Истоки - Марк Алданов
Шрифт:
Интервал:
Закладка:
Муравьевы обедали обычно около пяти часов — когда не в шесть, не в восемь и не в десять. После возвращения из университета Павел Васильевич пил чай, затем отдыхал часа полтора на старом диване, твердом и неудобном — но без пастушек. Над диваном висел — из уважения к преданию — Тинторетто. Больше не было картин, ни других произведений искусства. Все стены были выстланы книгами, стоявшими или лежавшими на полках разной вышины и разного цвета. Книги валялись на столах, на креслах, на стульях. Павел Васильевич не был библиофилом: он читал свои книги. Делал на них пометки, загибал углы страниц, библиофилам же, смотревшим на него с презрением, говорил, что не человек для книги, а книга для человека. Старинных изданий он не любил и без колебания предпочел бы хорошее новое издание Шекспира, с биографией и примечаниями, несравненному и отвратительному фолио 1623 года.

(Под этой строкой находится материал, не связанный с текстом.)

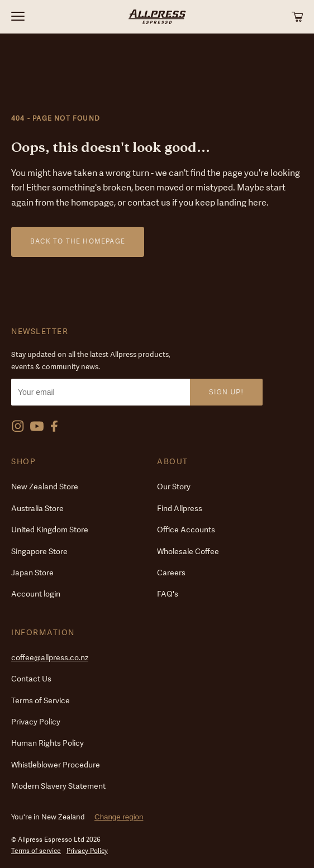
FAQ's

В кабинете, как во всей квартире, было холодно. Печка была едва тепла. Горничная принесла поднос с чаем. Булочки были вчерашние. Профессор хотел послать горничную в булочную, — не послал и только приказал затопить печь, не жалея дров.
Напившись чаю, Муравьев взял газету, которую просмотрел утром, отправляясь в университет. «Слава Богу, что хоть больше нет „театра военных действий“ — на редкость глупое выражение…» Павел Васильевич сначала, как все, увлекался мыслью об освобождении славян, но скоро война смертельно ему надоела и опротивела. Он прочел передовую статью, затем другую, близкую по заношенному содержанию к передовой, и подивился умению авторов подобных статей в тысячный раз повторять одно и то же с таким видом, точно они высказывали в высшей степени новые и интересные мысли. «Вот и это тоже называется умственной работой…»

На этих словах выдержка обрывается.